### Page extract
►

In [3]:
!pip install pymongo



In [4]:
from pymongo import MongoClient
import datetime

In [5]:
client = MongoClient()

The above code will connect on the default host and port. We can also specify the host and port explicitly, as follows:

In [6]:
client = MongoClient(host="localhost", port=27017)
# OR
client = MongoClient("mongodb://localhost:27017")

client

MongoClient(host=['localhost:27017'], document_class=dict, tz_aware=False, connect=True)

**Getting a Database**
Once you have a connected instance of MongoClient, 
you can access any database managed by the specified MongoDB server. 
To define which database you want to use, you can use the dot notation:

In [7]:
db = client.test_database
# OR 
db = client["test_database"]
#This statement is handy when the name of your database isn’t a valid Python identifier.

db

Database(MongoClient(host=['localhost:27017'], document_class=dict, tz_aware=False, connect=True), 'test_database')

In this case, **newCollection** is an instance of **Collection** and represents a physical collection of documents in your database. You can insert documents into tutorial by calling `.insert_one()` on it with a document as an argument:

In [8]:
collection = db.test_collection
#OR
collection = db['test_collection']
#This statement is handy when the name of your collection isn’t a valid Python identifier.

collection

Collection(Database(MongoClient(host=['localhost:27017'], document_class=dict, tz_aware=False, connect=True), 'test_database'), 'test_collection')

**Sample Document**
Following example shows the document structure of a blog site, which is simply a comma separated key value pair.

In [9]:
post = {"author": "Mike",
        "text": "My first blog post!",
        "tags": ["mongodb", "python", "pymongo"],
        "date": datetime.datetime.utcnow()}

In [10]:
posts = db.posts
post_id = posts.insert_one(post).inserted_id
post_id

ObjectId('628e77c09598a2b042476679')

In [11]:
import pprint
pprint.pprint(posts.find_one())

{'_id': ObjectId('628de76d9c628e0a3f69ff33'),
 'author': 'Mike',
 'date': datetime.datetime(2022, 5, 25, 8, 16, 48, 627000),
 'tags': ['mongodb', 'python', 'pymongo'],
 'text': 'My first blog post!'}


In [12]:
pprint.pprint(posts.find_one({"author": "Mike"}))

{'_id': ObjectId('628de76d9c628e0a3f69ff33'),
 'author': 'Mike',
 'date': datetime.datetime(2022, 5, 25, 8, 16, 48, 627000),
 'tags': ['mongodb', 'python', 'pymongo'],
 'text': 'My first blog post!'}


In [13]:
posts.find_one({"author": "Eliot"})

In [15]:
pprint.pprint(posts.find_one({"_id": post_id}))

{'_id': ObjectId('628e77c09598a2b042476679'),
 'author': 'Mike',
 'date': datetime.datetime(2022, 5, 25, 18, 38, 56, 601000),
 'tags': ['mongodb', 'python', 'pymongo'],
 'text': 'My first blog post!'}


In [16]:
post_id_as_str = str(post_id)
posts.find_one({"_id": post_id_as_str}) # No result

## Inserting many Documents
`insert_many()` This method is used to insert multiple entries in a collection or the database in MongoDB. The parameter of this method is a list that contains dictionaries of the data that we want to insert in the collection.

◄

### Material

►

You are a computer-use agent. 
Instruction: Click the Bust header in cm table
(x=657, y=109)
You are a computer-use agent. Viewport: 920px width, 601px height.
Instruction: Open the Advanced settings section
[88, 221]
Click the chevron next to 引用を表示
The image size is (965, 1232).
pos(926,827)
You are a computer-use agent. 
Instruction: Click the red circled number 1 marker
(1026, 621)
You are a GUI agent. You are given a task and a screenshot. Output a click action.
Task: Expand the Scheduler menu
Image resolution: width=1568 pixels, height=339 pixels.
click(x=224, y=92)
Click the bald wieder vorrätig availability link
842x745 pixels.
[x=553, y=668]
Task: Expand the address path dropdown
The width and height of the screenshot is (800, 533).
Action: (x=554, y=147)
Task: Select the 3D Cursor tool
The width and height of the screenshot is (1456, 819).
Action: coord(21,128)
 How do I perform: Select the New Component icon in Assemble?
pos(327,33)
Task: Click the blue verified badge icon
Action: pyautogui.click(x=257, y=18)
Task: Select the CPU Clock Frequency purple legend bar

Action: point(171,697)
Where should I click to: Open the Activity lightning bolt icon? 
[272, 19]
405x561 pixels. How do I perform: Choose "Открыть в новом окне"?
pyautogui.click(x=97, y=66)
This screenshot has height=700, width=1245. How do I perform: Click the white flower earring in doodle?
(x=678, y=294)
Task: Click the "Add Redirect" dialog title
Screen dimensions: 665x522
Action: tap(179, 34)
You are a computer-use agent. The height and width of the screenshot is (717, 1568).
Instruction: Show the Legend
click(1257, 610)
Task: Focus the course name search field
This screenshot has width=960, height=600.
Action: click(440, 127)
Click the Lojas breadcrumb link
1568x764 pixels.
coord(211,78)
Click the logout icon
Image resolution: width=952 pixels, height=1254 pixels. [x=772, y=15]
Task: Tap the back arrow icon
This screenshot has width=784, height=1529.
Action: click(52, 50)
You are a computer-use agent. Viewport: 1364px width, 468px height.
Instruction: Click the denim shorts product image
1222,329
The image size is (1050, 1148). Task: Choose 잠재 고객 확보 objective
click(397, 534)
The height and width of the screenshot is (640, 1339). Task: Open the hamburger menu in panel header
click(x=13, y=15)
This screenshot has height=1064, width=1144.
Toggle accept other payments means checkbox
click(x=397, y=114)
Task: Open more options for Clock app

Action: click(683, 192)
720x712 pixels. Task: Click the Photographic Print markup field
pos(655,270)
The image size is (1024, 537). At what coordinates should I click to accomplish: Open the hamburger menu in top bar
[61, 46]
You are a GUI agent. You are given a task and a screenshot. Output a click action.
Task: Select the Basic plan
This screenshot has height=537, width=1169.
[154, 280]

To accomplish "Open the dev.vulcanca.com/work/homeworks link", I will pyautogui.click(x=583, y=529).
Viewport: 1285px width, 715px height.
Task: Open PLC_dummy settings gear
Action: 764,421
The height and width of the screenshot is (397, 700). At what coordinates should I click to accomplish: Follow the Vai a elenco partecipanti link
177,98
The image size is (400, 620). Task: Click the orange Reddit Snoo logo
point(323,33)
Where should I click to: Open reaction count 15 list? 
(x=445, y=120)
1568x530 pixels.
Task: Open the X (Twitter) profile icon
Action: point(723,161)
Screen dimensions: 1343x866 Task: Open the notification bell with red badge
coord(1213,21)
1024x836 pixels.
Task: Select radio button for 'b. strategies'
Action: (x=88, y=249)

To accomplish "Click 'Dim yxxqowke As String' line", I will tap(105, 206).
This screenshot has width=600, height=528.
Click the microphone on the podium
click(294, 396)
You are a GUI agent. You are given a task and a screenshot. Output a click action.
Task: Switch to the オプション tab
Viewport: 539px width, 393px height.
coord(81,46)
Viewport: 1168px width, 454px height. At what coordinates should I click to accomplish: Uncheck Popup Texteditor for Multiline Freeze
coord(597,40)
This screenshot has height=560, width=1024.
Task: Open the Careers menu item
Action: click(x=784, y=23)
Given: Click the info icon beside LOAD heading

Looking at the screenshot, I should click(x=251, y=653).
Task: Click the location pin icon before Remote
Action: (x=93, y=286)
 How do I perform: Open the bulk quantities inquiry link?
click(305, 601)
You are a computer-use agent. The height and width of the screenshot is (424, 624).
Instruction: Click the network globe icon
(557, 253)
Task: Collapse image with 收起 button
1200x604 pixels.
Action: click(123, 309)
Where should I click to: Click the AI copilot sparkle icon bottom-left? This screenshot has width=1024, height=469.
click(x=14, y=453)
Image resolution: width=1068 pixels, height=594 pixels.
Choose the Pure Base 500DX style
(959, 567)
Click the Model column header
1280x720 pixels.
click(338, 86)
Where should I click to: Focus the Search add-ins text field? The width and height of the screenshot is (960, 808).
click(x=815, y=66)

◄

### What is being asked
Quote the PyMongo tutorial, beginning at the words "In this case, **newCollection**" and stopping after "key value pair.". You can set the records aside; nothing here depends on them.

### Solution
In this case, **newCollection** is an instance of **Collection** and represents a physical collection of documents in your database. You can insert documents into tutorial by calling `.insert_one()` on it with a document as an argument:

In [8]:
collection = db.test_collection
#OR
collection = db['test_collection']
#This statement is handy when the name of your collection isn’t a valid Python identifier.

collection

Collection(Database(MongoClient(host=['localhost:27017'], document_class=dict, tz_aware=False, connect=True), 'test_database'), 'test_collection')

**Sample Document**
Following example shows the document structure of a blog site, which is simply a comma separated key value pair.